В соседском саду заплакал ребенок, и мальчик начал успокаивать его. На крыше беспрерывно и громко чирикал жирный взъерошенный воробей. «Отъелся, гад!» – подумал Иван Игнатьевич и взмахнул кисетом. Воробей умолк, но не улетел, склонил набок голову и стал с любопытством рассматривать Ивана Игнатьевича.

«Ишь, тварь любопытная! – поднял камень. – А может, он на судьбу жалуется? Может, тоже мается на свете?» Иван Игнатьевич выбросил камень, цепляясь обрубком левой руки за столб, поднялся и пошел в сени. Там под ларем нащупал топор, выбрал две доски за избой и вновь присел на ступеньку крыльца. Потом зажал под мышкой доску, стал выравнивать ее. Осторожно, чтобы не испортить, срубал сучки. Он решил починить крыльцо, которое уже совсем покосилось от времени. Доски пола рассохлись, а некоторые подгнили и прогибались так, что по ним было страшно ходить. Иван Игнатьевич после возвращения из Казахстана, куда его высылали в тридцатом году, уже не стремился хозяйствовать, больше тянулся к стакану, особенно после войны, когда вернулся домой без руки.

«Стакан есть чем держать, и ладно!» – говорил он.
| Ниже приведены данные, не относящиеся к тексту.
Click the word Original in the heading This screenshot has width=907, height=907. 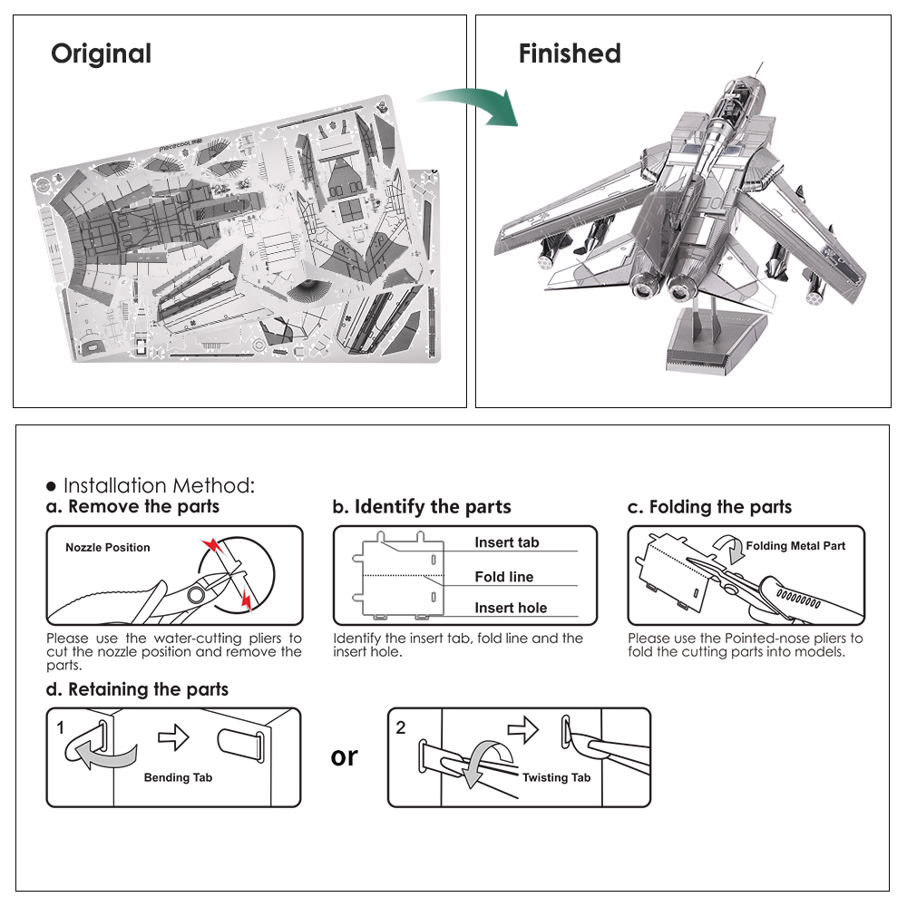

Сейчас ему хотелось заняться чем-нибудь, чтобы забыться, уйти от тяжелых мыслей. И Иван Игнатьевич старательно тюкал топором по сучкам. Работать мешала надоедливая муха. Она, назойливо жужжа, стремительно носилась над головой и садилась то на ухо, то на шею, то на потный лоб. Он осыпал ее матом, отгоняя от себя. Но муха возвращалась назад и кружилась, кружилась над ним. Выровнял доску, швырнул топор на землю и стал ловить муху. Она мгновенно перелетала с места на место. А Иван Игнатьевич, все более ожесточаясь, хлопал своей старой кепкой по тому месту, куда садилась муха. Наконец он все-таки убил ее и с наслаждением растер ногой.